Il 20 per cento degli intervistati ha o ha avuto contratti riconducibili alla gig economy. Alcuni sono convinti che questa forma diventerà la principale, altri che andrà ad esaurirsi. Ma su un punto sono tutti d'accordo: non offre abbastanza tutele, che finora vengono ritenute largamente insufficienti. È quanto emerge dall'ultima indagine dell'Osservatorio Futura, dedicata proprio al tema della gig economy. Il sondaggio si sofferma su tutte quelle attività lavorative erogate da soggetti autonomi, attraverso la mediazione di piattaforme online, siti web o app, che mettono a disposizione i loro servizi per aziende e privati: i rider ne sono l'esempio più evidente (qui la ricerca integrale).

Tra coloro che hanno "incontrato" la gig economy, spiega lo studio, il 32 per cento si concentra nella fascia tra 18 e 34 anni, il 28 per cento risiede nel Centro Italia e il 29 per cento è tra gli studenti universitari. Sul tema dell'evoluzione della forma lavorativa il campione si spacca: circa il 40 per cento è convinto sia in forte ascesa, fino a diventare una modalità centrale nel mercato del lavoro di domani (11 per cento). Il 20 per cento invece ritiene che finirà per esaurirsi, l'11 per cento assegna già oggi un ruolo marginale.

Più di un intervistato su quattro si astiene, a conferma della difficoltà di esprimere un giudizio compiuto "in diretta" su un fenomeno nuovo del nostro tempo. Tra i sostenitori della centralità, il 36 per cento è laureato e sempre il 36 per cento risiede nelle regioni del Centro. Nel bacino di coloro che nel futuro mandano in soffitta la gig economy, il 27 per cento si trova tra gli studenti universitari e il 28 per cento tra gli iscritti al sindacato.

L'inchiesta si sofferma inoltre sulla percezione del fenomeno: la maggioranza degli interpellati crede che la diffusione in Italia sia decisamente più contenuta rispetto agli altri Paesi europei. Lo affermano in particolare gli universitari, i residenti al Nord-Est e chi è titolare di una partita Iva.

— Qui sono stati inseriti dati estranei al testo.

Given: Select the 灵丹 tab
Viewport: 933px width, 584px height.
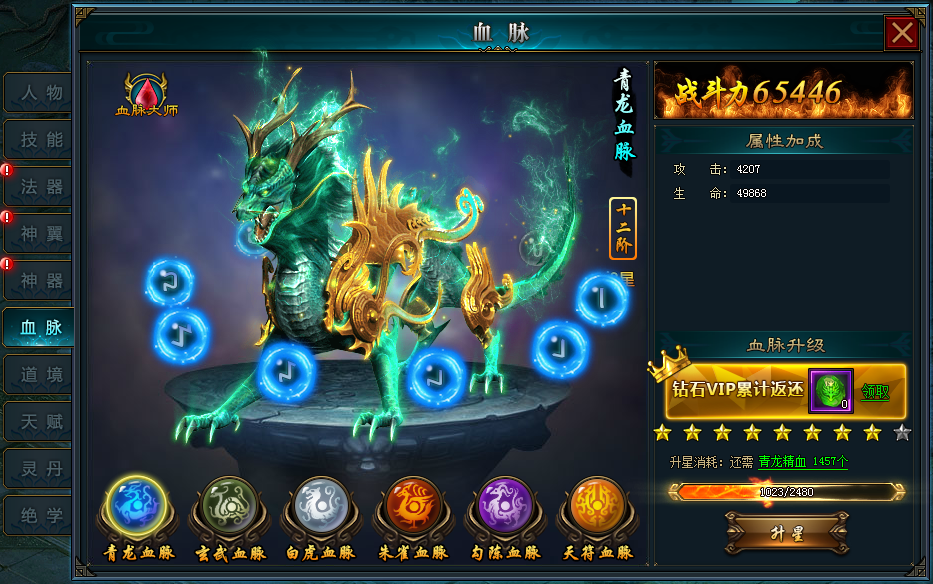Looking at the screenshot, I should point(40,469).
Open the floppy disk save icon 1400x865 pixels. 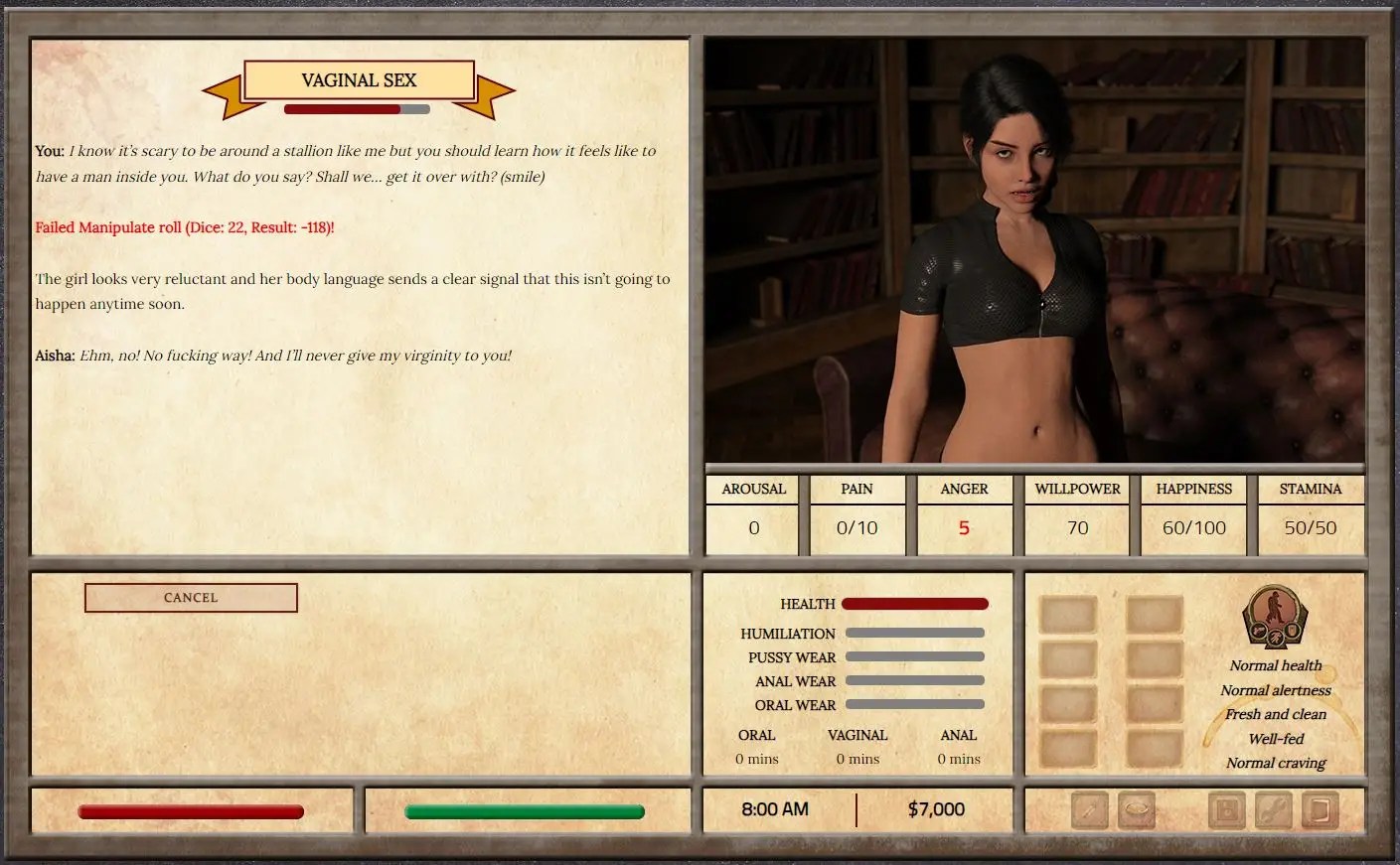tap(1227, 810)
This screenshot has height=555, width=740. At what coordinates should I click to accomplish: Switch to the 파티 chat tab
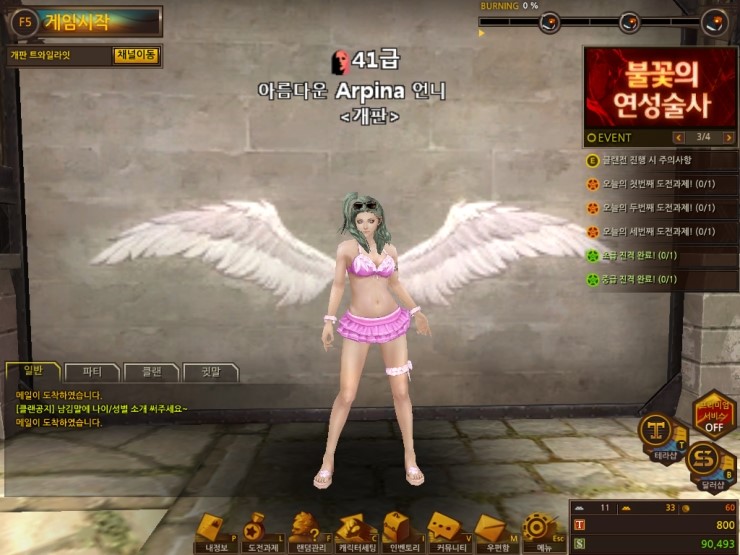91,372
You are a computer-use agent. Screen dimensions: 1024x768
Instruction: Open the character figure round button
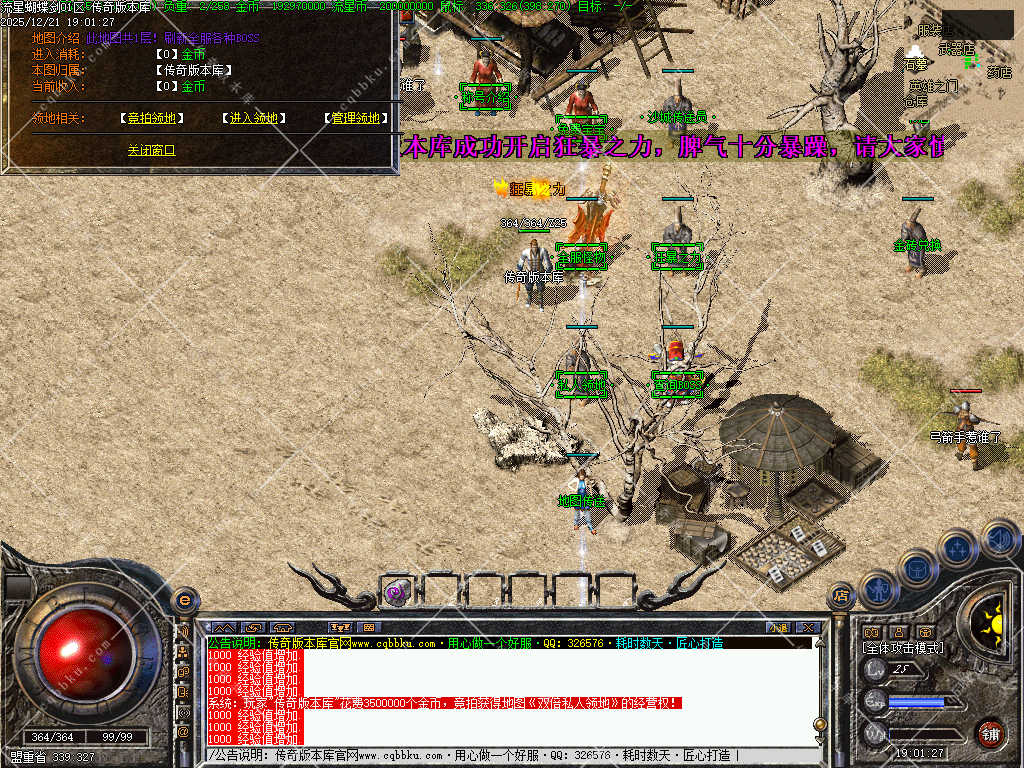coord(878,589)
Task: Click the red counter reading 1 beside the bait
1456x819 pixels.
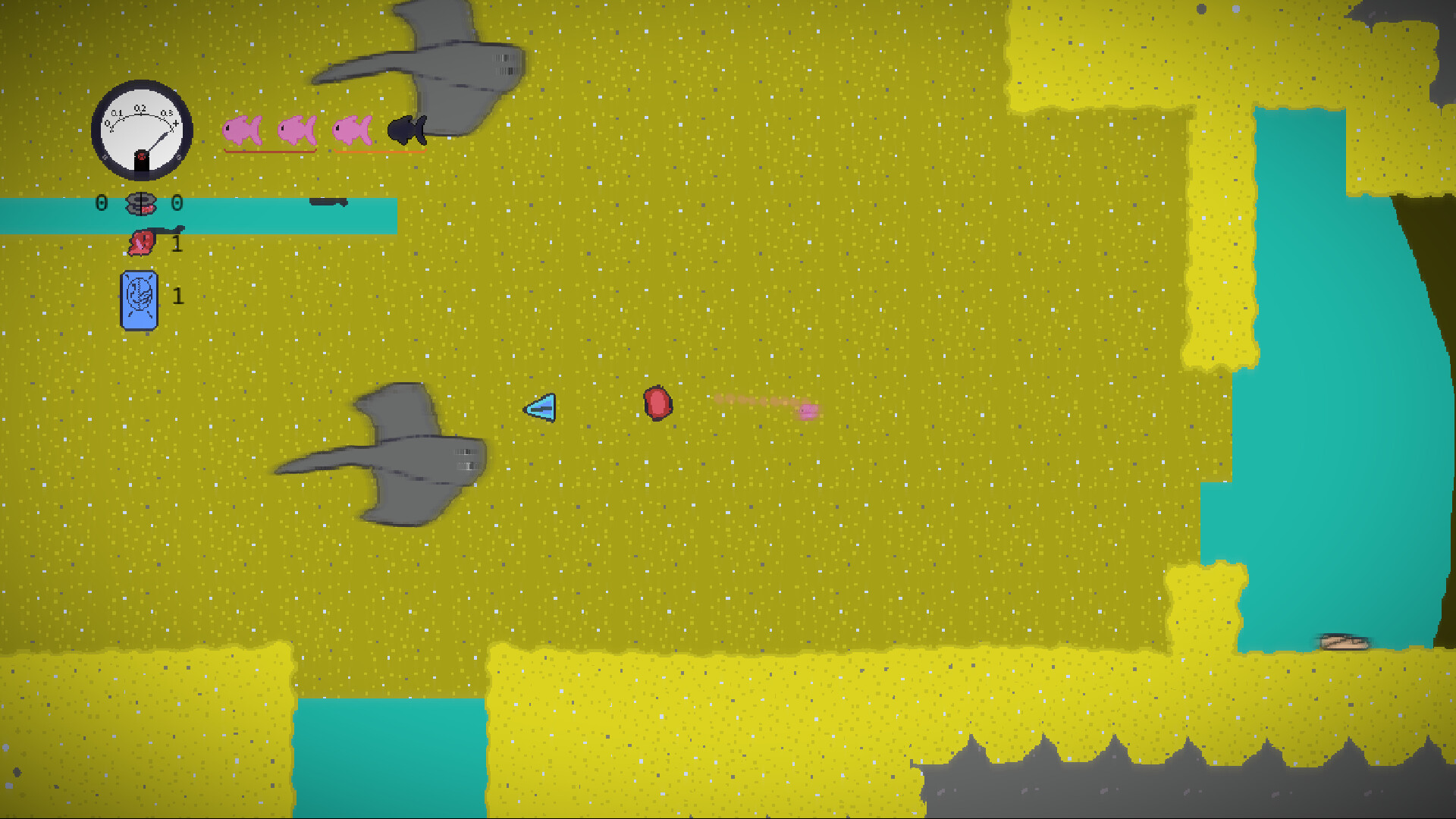Action: pos(176,244)
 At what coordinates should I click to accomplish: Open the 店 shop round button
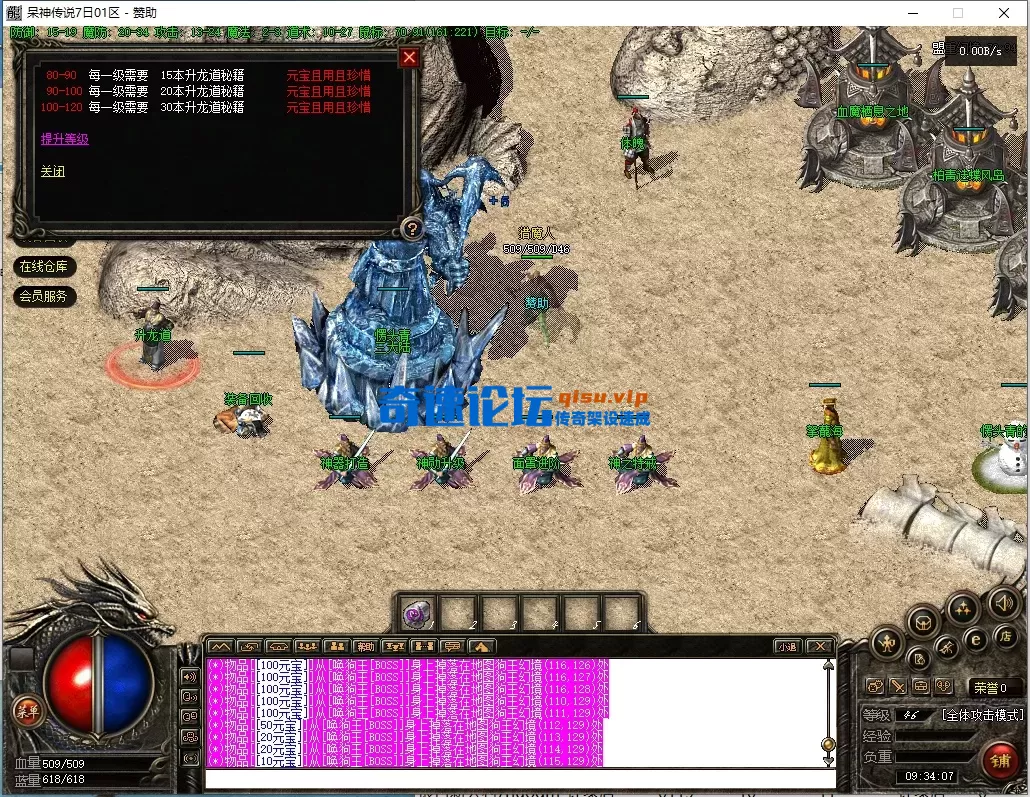tap(1005, 636)
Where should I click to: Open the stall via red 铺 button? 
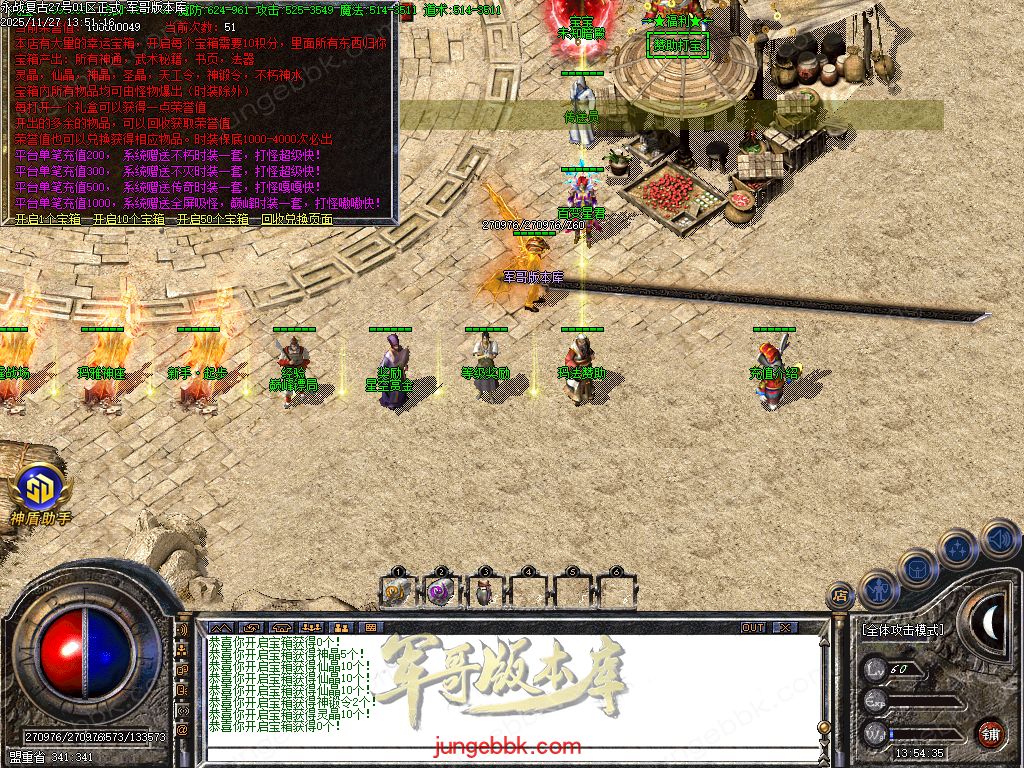pyautogui.click(x=991, y=733)

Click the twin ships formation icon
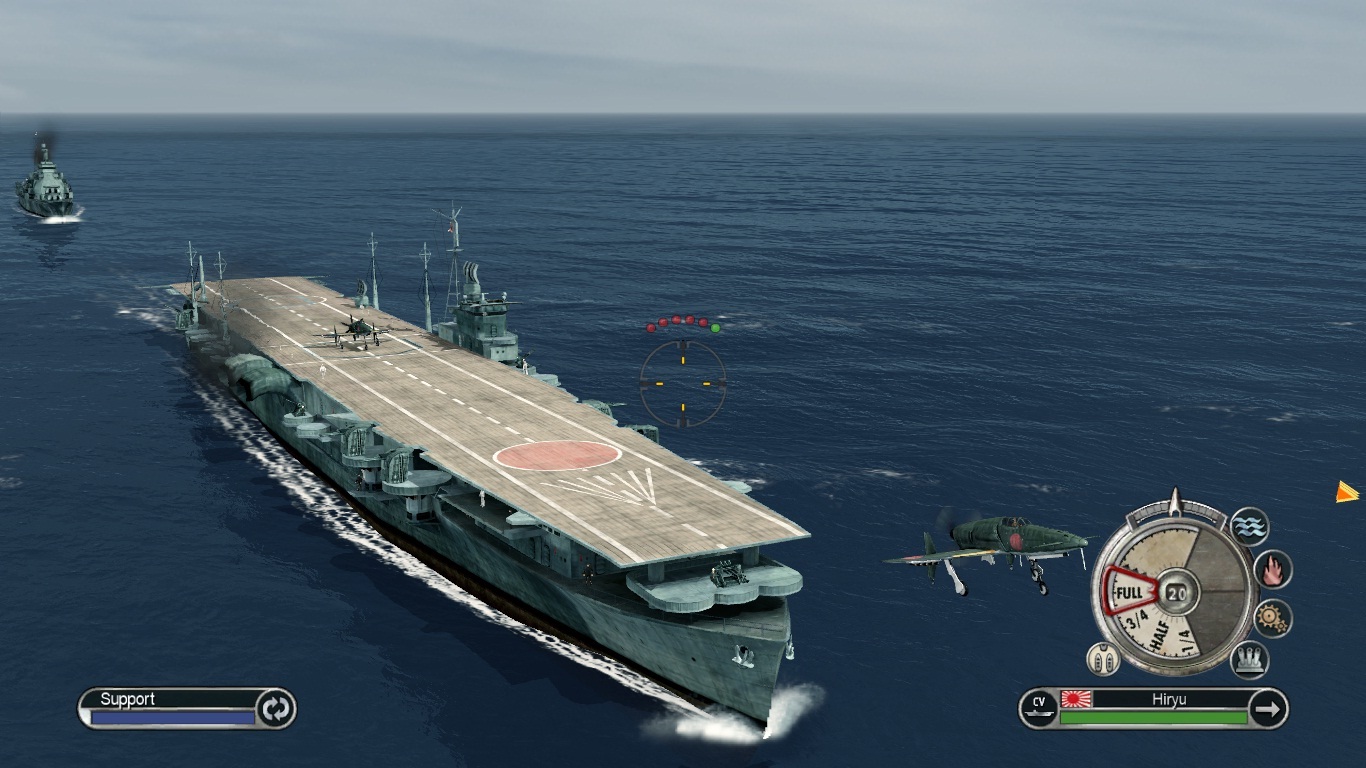click(1102, 658)
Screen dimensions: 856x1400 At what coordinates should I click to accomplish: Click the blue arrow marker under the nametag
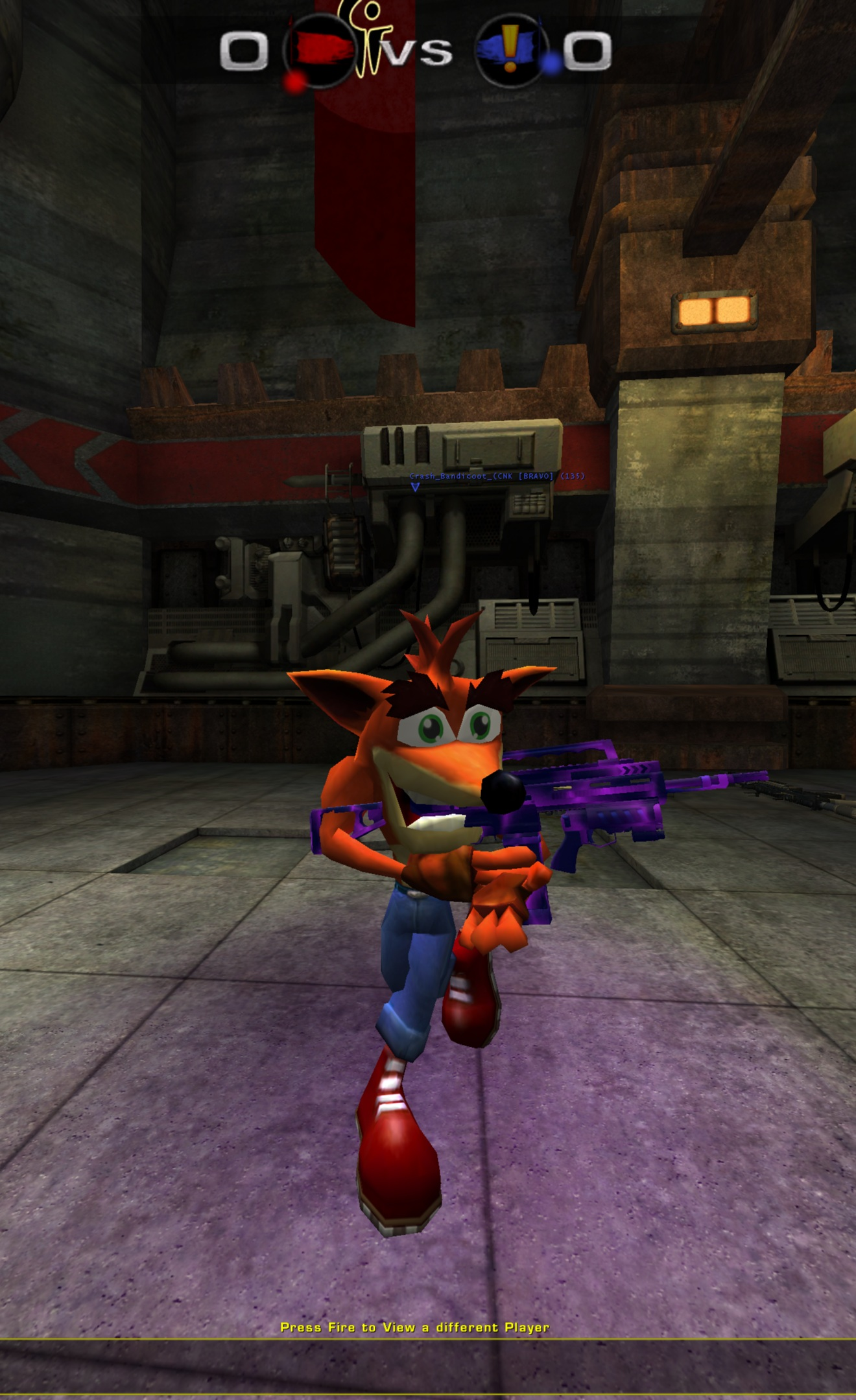click(415, 486)
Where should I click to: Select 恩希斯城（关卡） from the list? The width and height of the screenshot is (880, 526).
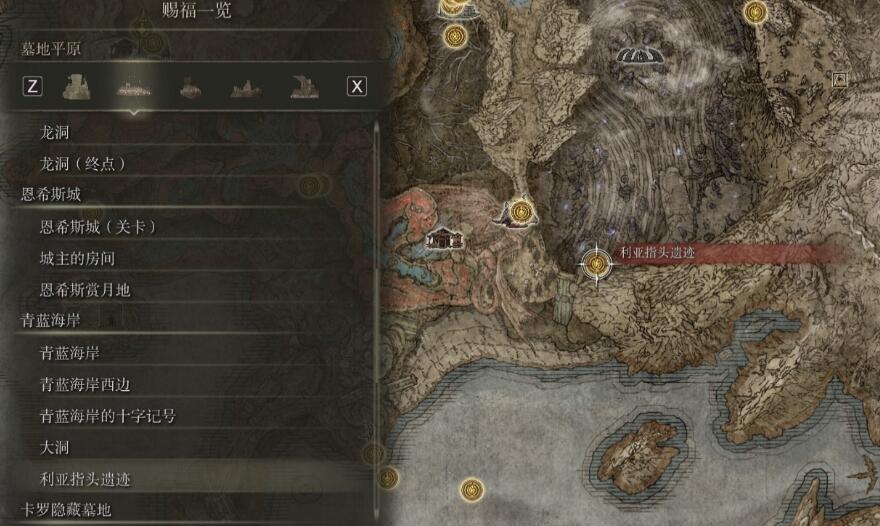(x=98, y=227)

I settori più interessati sono quelli delle consegne domiciliari, seguono a una certa distanza la ristorazione e i lavori stagionali, mentre altre attività svolte in remoto (per esempio traduzioni e programmazione) sono meno citato nelle risposte. Al primo posto le consegne di pasti col 26 per cento, a seguire le consegne di pacchi (17 per cento), i lavori stagionali (13 per cento) e appunto la ristorazione (12 per cento).

Fondamentale l'analisi dei rischi e opportunità legate a questi nuovi lavori. Nella percezione i principali pericoli sono rappresentati da retribuzioni inadeguate (54 per cento), instabilità lavorativa (52 per cento), minore tutela infortunistica e previdenziale (38 per cento), disumanizzazione del rapporto di lavoro (30 per cento). Alla stessa percentuale, ossia il 30 per cento, si attesta il rischio di minore tutela sindacale.

Tra le opportunità la principale sembra essere nella facilità di trovare lavoro, anche per un breve periodo (50 per cento degli intervistati). Il 33 per cento cita la maggiore flessibilità oraria e il 32 per cento l'autonomia lavorativa, insieme alla possibilità di lavorare ovunque nel mondo (31 per cento).

Come detto, c'è un punto che mette tutti d'accordo: la mancanza di tutele. Non c’è area, tra quelle sondate, che possa essere ritenuta adeguata se vista da quella prospettiva. Tutti esprimono preoccupazione sulle retribuzioni, la tutela previdenziale, i ritmi di lavoro, la stabilità lavorativa e la conseguente qualità della vita. La gig economy oggi, dunque, non risponde in modo sufficiente alle esigenze dei lavoratori.